What you are asked to do: Leave the images out, and otherwise write out each entry exactly.
———
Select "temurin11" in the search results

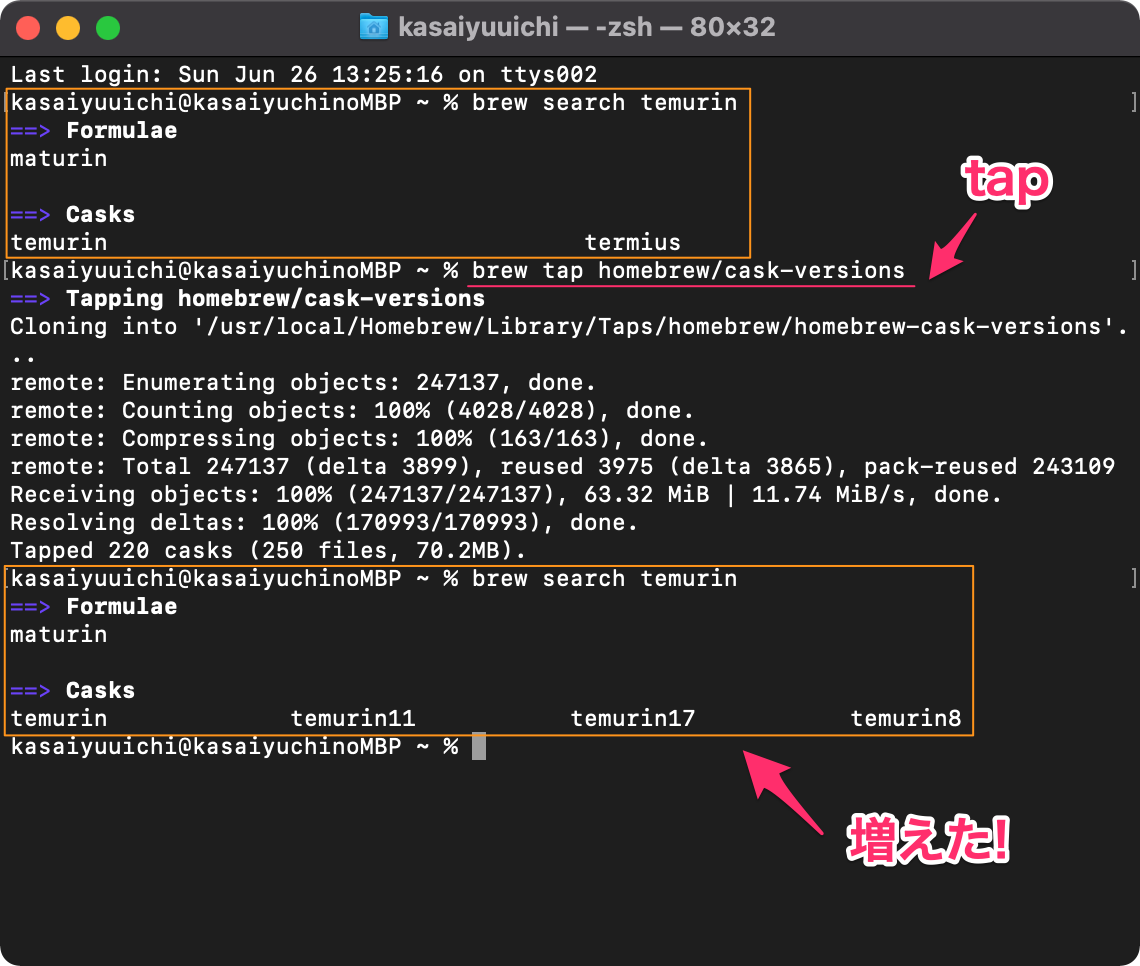(352, 718)
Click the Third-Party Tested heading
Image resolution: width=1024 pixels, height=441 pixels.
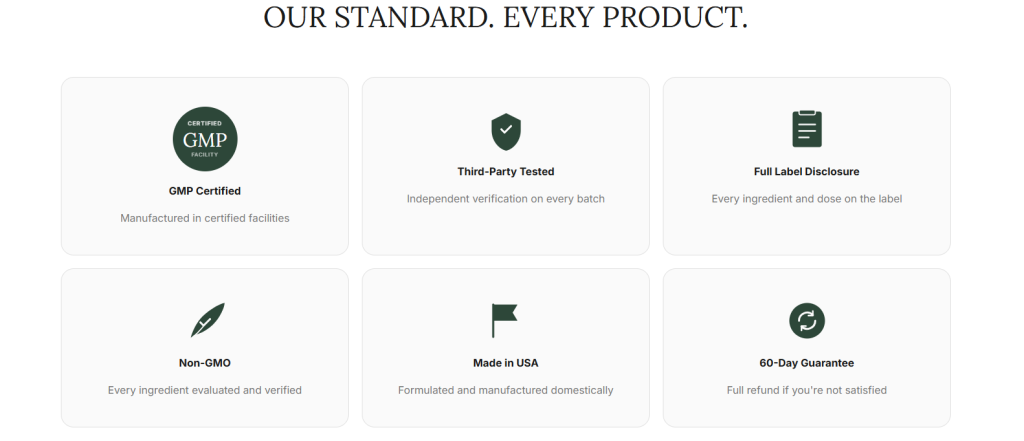(506, 171)
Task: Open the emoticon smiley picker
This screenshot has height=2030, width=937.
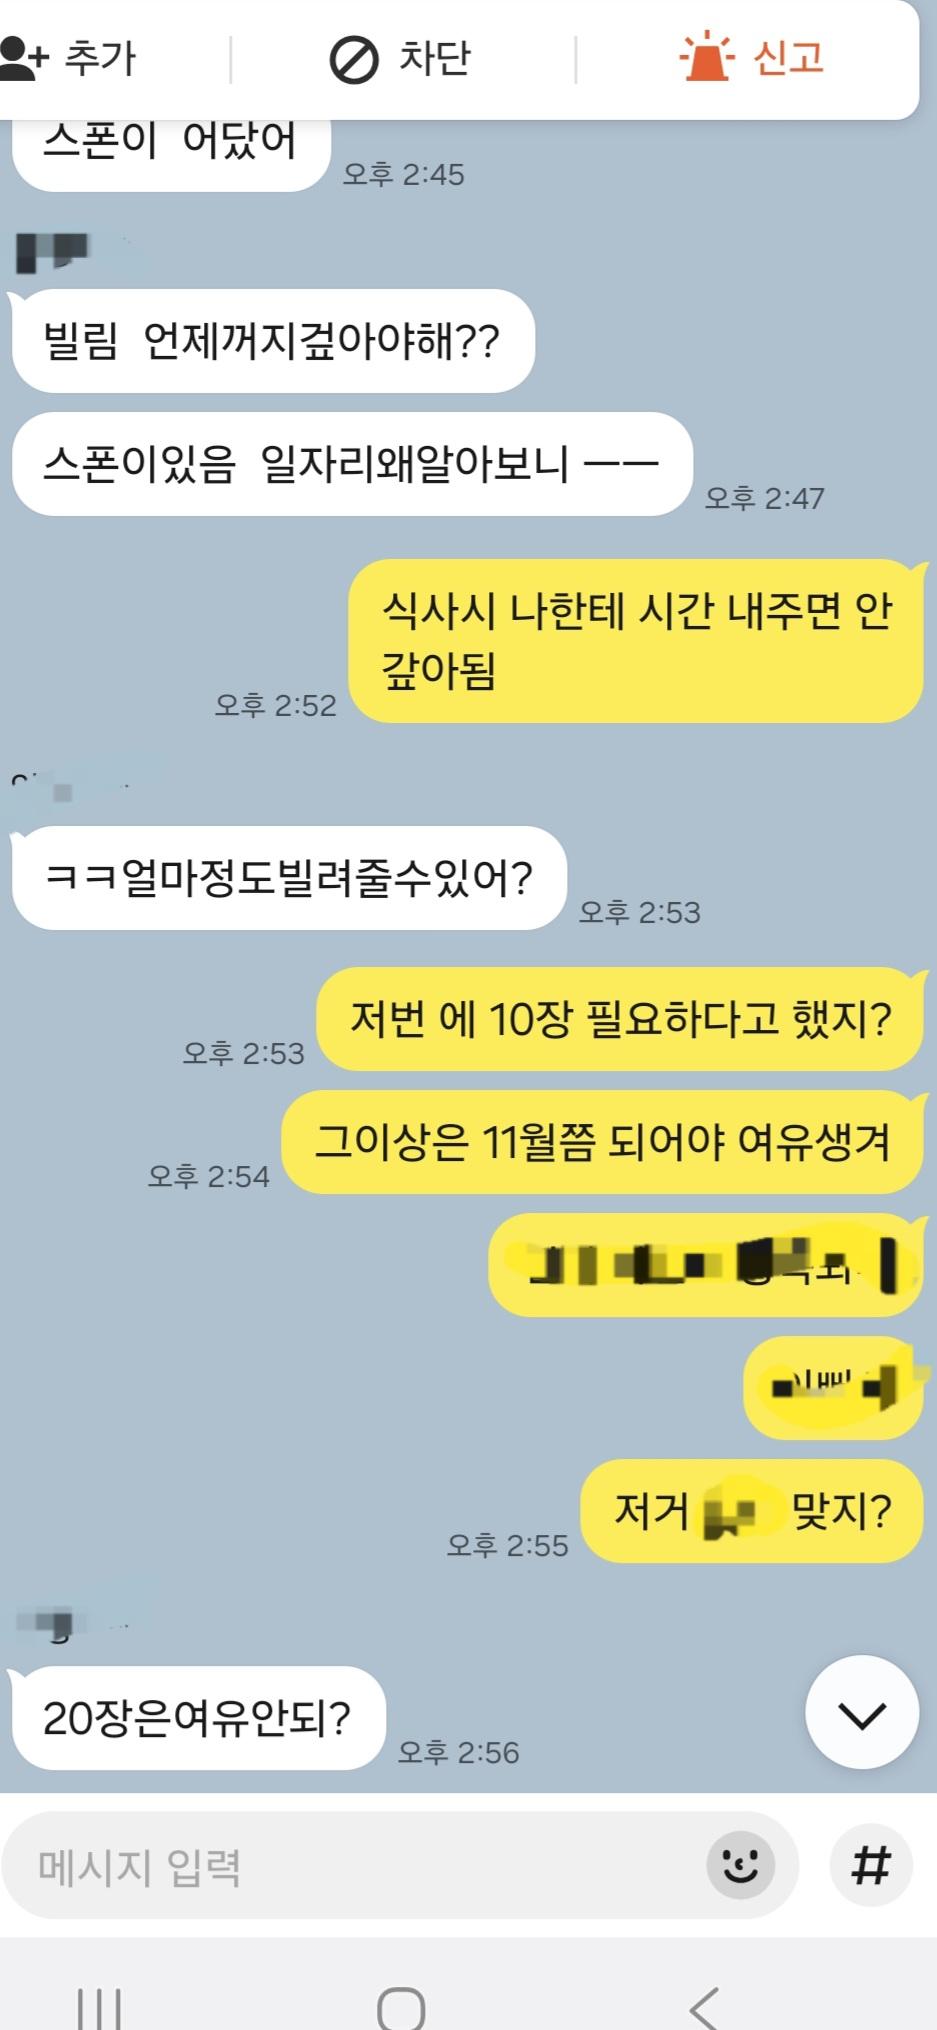Action: click(x=740, y=1864)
———
Exercise result:
Select "temurin11" in the search results

(352, 718)
Click the Third-Party Tested heading
Image resolution: width=1024 pixels, height=441 pixels.
(506, 171)
Task: Open the emoticon smiley picker
This screenshot has height=2030, width=937.
Action: click(x=740, y=1864)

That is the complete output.